Chrome did the [118 bytes were stripped] not me.

[Scottmitch]

@blucas - Can you post your server code somewhere (or some reduced set of it)? I just modified the example http2 helloworld server and client to both use the HTTP/1.x translation layer and added a cookie from the client (request.headers().add(HttpHeaderNames.COOKIE, "foo1, foo2");) and this is what I see on the server side:

DefaultFullHttpRequest(decodeResult: success, version: HTTP/1.1, content: UnpooledUnsafeHeapByteBuf(ridx: 0, widx: 0, cap: 0))
GET /whatever HTTP/1.1
x-http2-scheme: http
host: 127.0.0.1:8080
accept-encoding: gzip
accept-encoding: deflate
cookie: foo1, foo2
x-http2-stream-id: 3
content-length: 0

It looks like CSV headers are preserved (cookie), and multiple headers as different entries (accept-encoding) are preserved. Are you thinking we should always force everything to be a single CSV separated value unless otherwise prohibited from doing this by the spec?

[blucas]

@Scottmitch - I don't have a reproducer handy for you to test with, but all you need to do is make your HTTP/2 client send multiple cookie headers to your netty HTTP/2 -> HTTP/1.x translation server.

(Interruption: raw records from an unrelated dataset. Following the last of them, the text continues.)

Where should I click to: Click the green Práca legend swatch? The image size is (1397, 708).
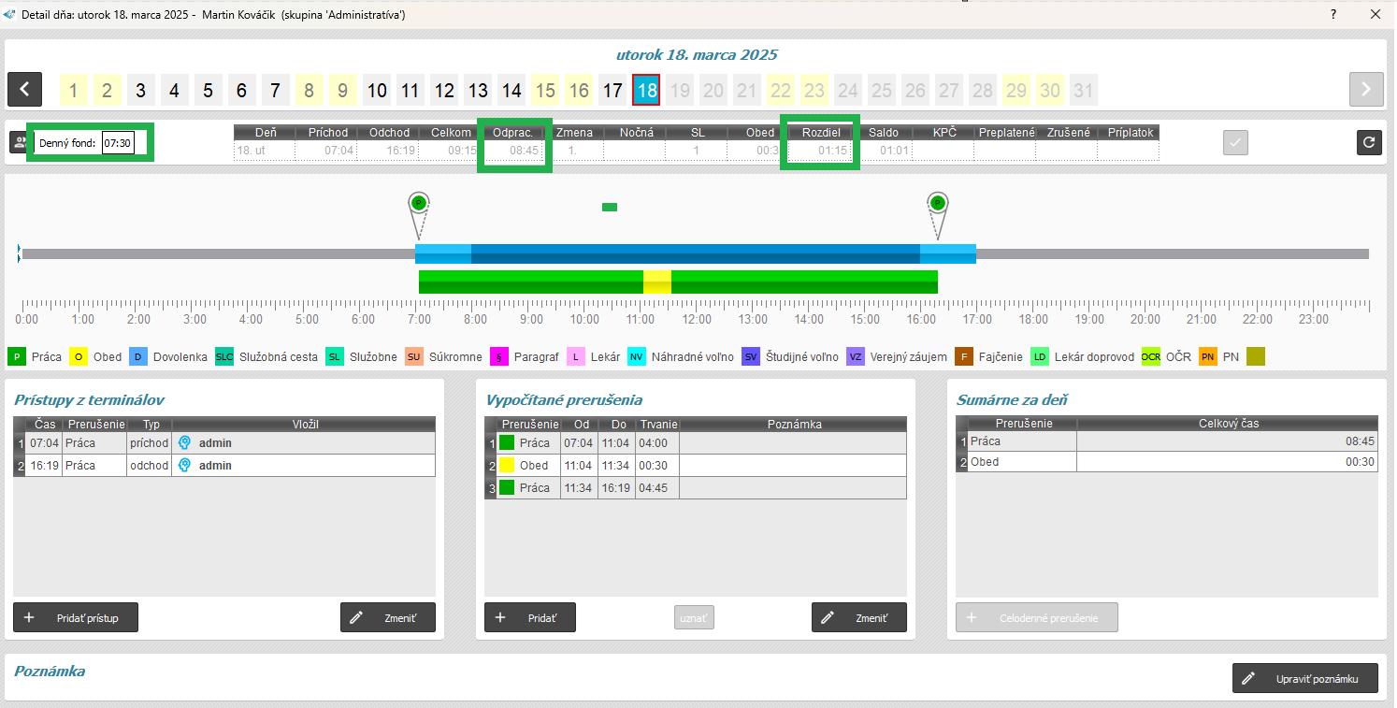[x=17, y=356]
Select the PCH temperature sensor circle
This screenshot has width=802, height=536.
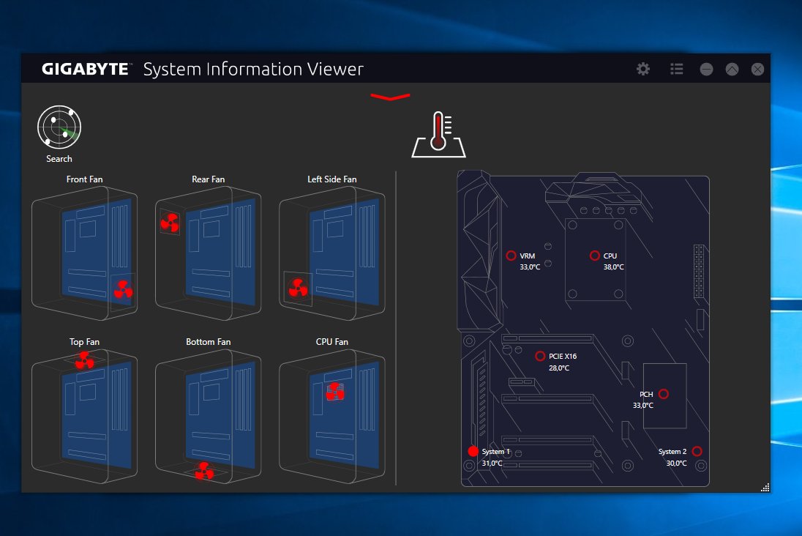664,394

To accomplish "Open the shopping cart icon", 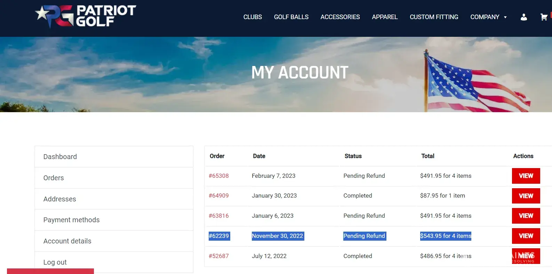I will click(x=544, y=17).
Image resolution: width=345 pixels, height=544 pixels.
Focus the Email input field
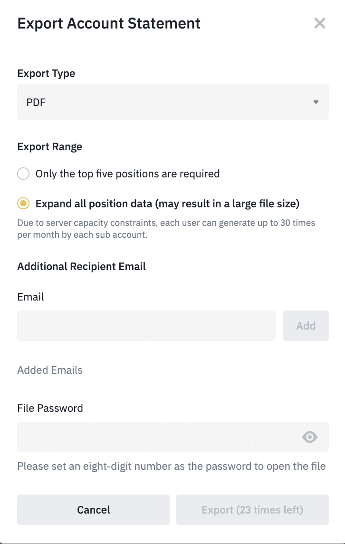[146, 326]
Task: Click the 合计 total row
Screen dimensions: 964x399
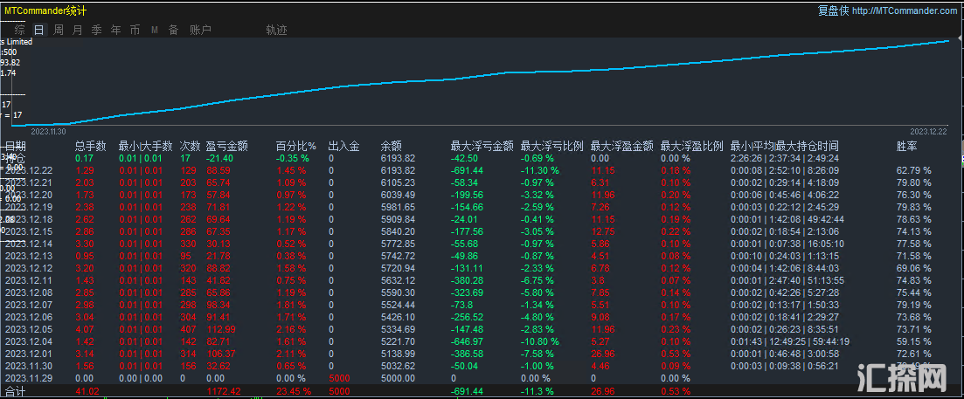Action: tap(16, 392)
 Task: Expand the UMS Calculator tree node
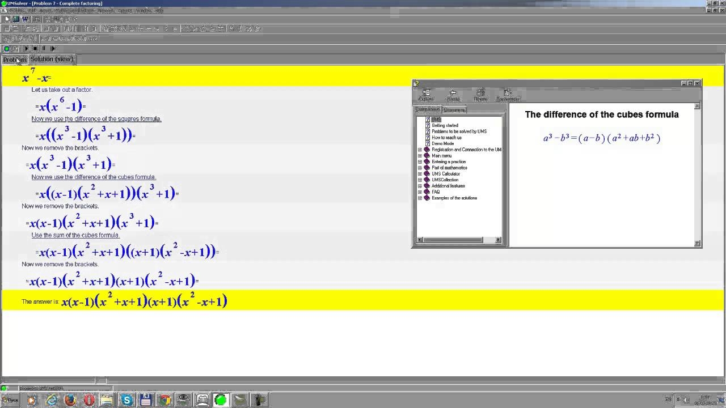tap(420, 174)
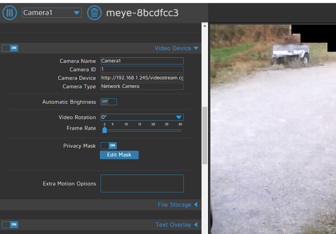The width and height of the screenshot is (336, 234).
Task: Click the Video Rotation dropdown arrow icon
Action: 178,117
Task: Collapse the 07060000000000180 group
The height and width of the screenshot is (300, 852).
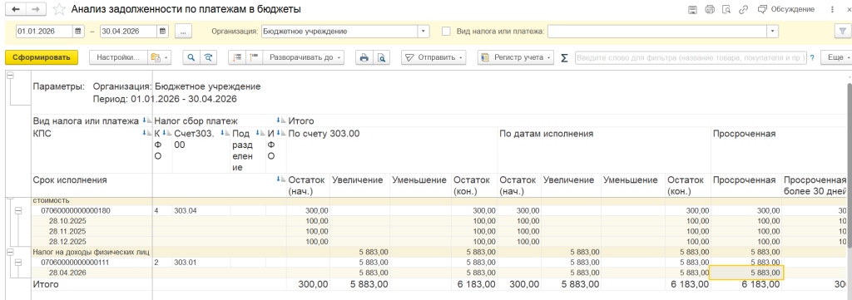Action: 17,210
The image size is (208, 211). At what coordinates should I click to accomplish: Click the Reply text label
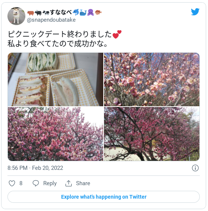(x=50, y=183)
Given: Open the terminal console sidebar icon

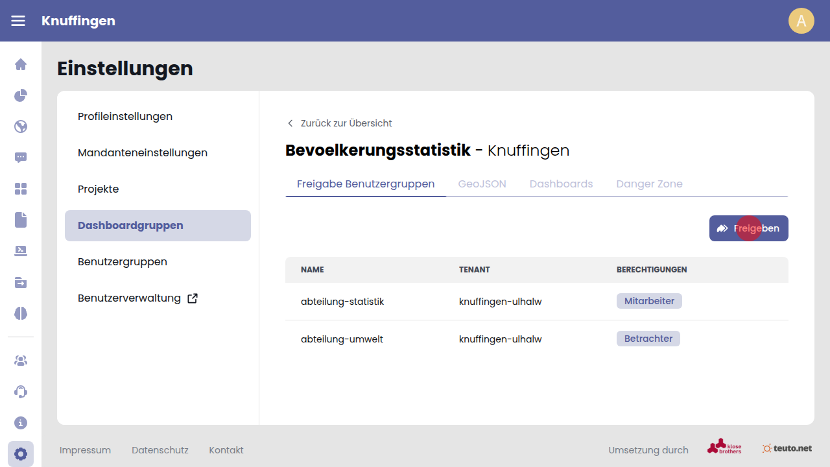Looking at the screenshot, I should [21, 251].
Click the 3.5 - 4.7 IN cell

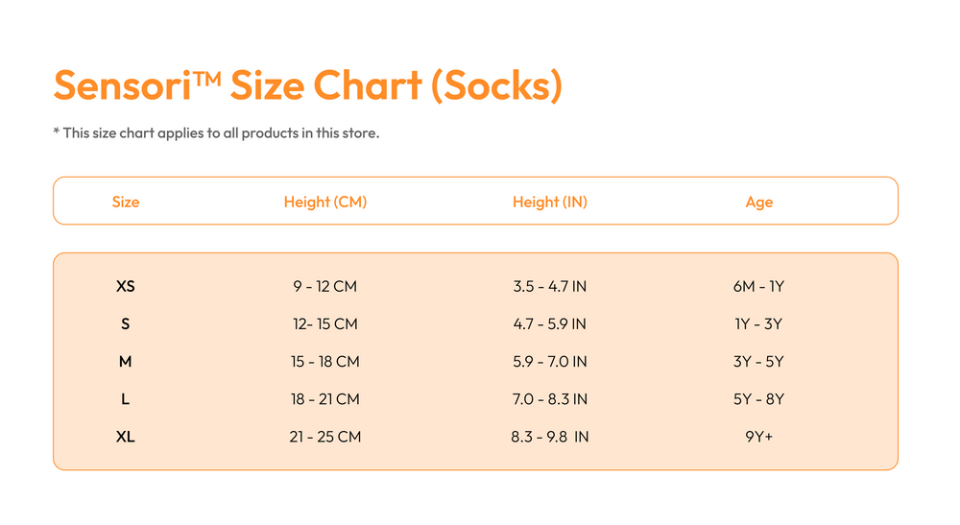[x=550, y=286]
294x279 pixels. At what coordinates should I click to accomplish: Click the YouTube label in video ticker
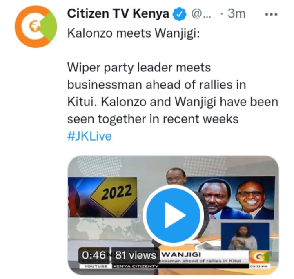[96, 266]
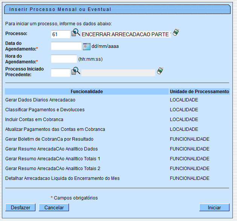Click the Unidade de Processamento column header
Image resolution: width=237 pixels, height=221 pixels.
click(x=199, y=92)
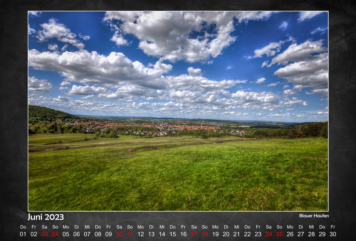356x241 pixels.
Task: Click the 'Juni 2023' month heading
Action: tap(46, 217)
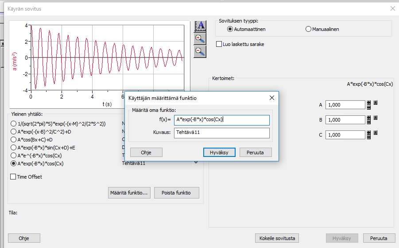Check the Luo laskettu sarake box
The height and width of the screenshot is (248, 399).
coord(219,44)
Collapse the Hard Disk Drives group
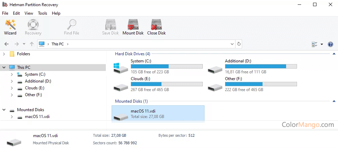Viewport: 338px width, 148px height. tap(334, 54)
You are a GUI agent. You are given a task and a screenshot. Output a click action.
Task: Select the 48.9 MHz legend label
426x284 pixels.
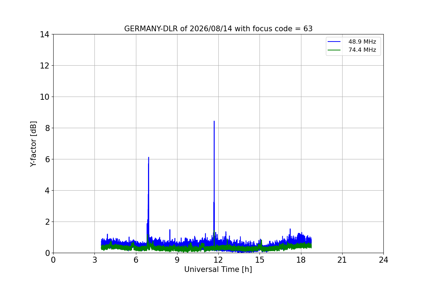click(x=362, y=42)
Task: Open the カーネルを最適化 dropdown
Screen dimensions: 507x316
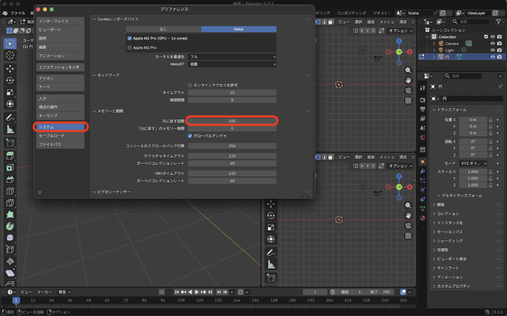Action: click(232, 57)
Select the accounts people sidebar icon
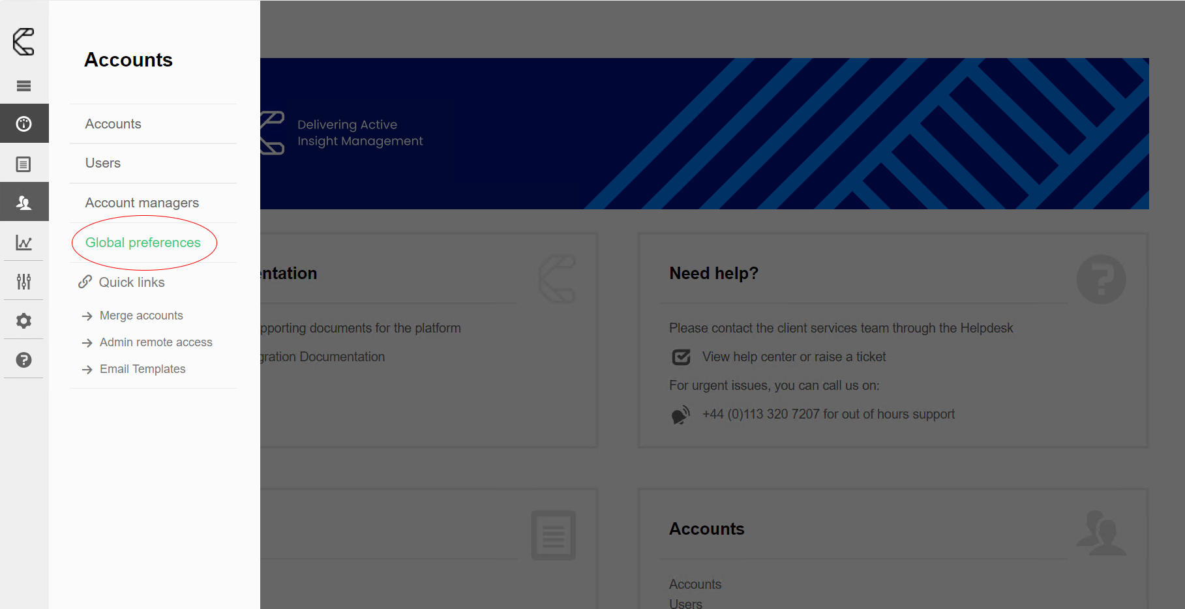1185x609 pixels. click(23, 203)
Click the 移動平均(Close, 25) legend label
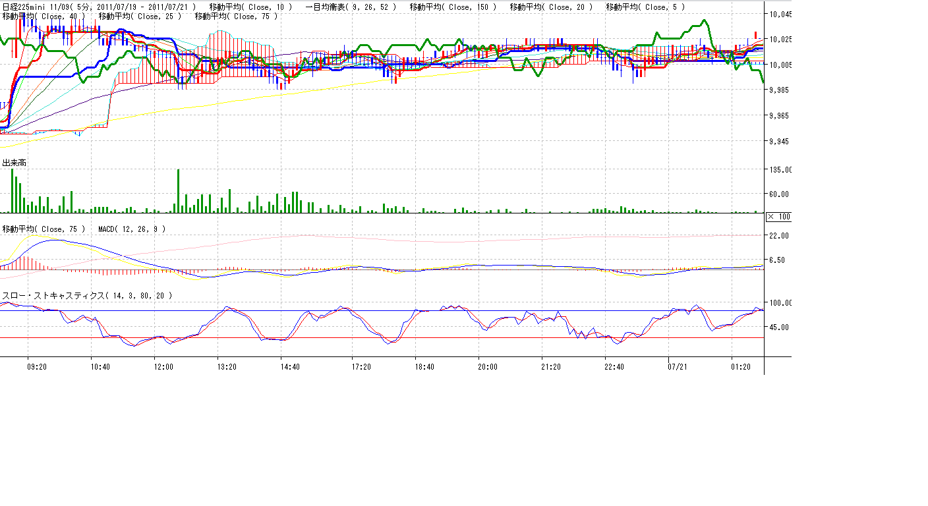 pyautogui.click(x=142, y=16)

Are you thinking we should always force everything to be a single CSV separated value unless otherwise prohibited from doing this by the spec?

No. We shouldn't force everything to use single CSV.

I took a look at the HTTP/2 spec, and finally think I've found what I'm trying to explain.

To allow for better compression efficiency, the Cookie header field MAY be split into separate header fields, each with one or more cookie-pairs.

So, according to the spec, it is perfectly valid for a HTTP/2 client to send multiple cookie headers (thus Firefox and Chrome are complying with the spec). //cc @nmittler - I believe this answers your question.

If there are multiple Cookie header fields after decompression, these MUST be concatenated into a single octet string using the two-octet delimiter of 0x3B, 0x20 (the ASCII string "; ") before being passed into a non-HTTP/2 context, such as an HTTP/1.1 connection, or a generic HTTP server application.

So I interpret that as Netty's HttpConversionUtil.Http2ToHttpHeaderTranslator should be responsible for concatenating one or more HTTP/2 cookie headers into a single HTTP/1.x Cookie header.

// Example 1 - Client sends multiple single value HTTP/2 cookie headers
cookie: a=b
cookie: c=d
cookie: e=f

// Netty should translate that to a single HTTP/1.x Cookie header
cookie: a=b; c=d; e=f

// Example 2 - Client sends single and multi-value HTTP/2 cookie headers
cookie: a=b; c=d
cookie: e=f

// Netty should translate that to a single HTTP/1.x Cookie header
cookie: a=b; c=d; e=f

I hope that makes more sense 😃

[blucas]

@Scottmitch - gentle ping :)

[normanmaurer]

@Scottmitch ^^

[Scottmitch]

@blucas - Sorry for the delay and thank you for the reference to the specification. I will submit a PR soon.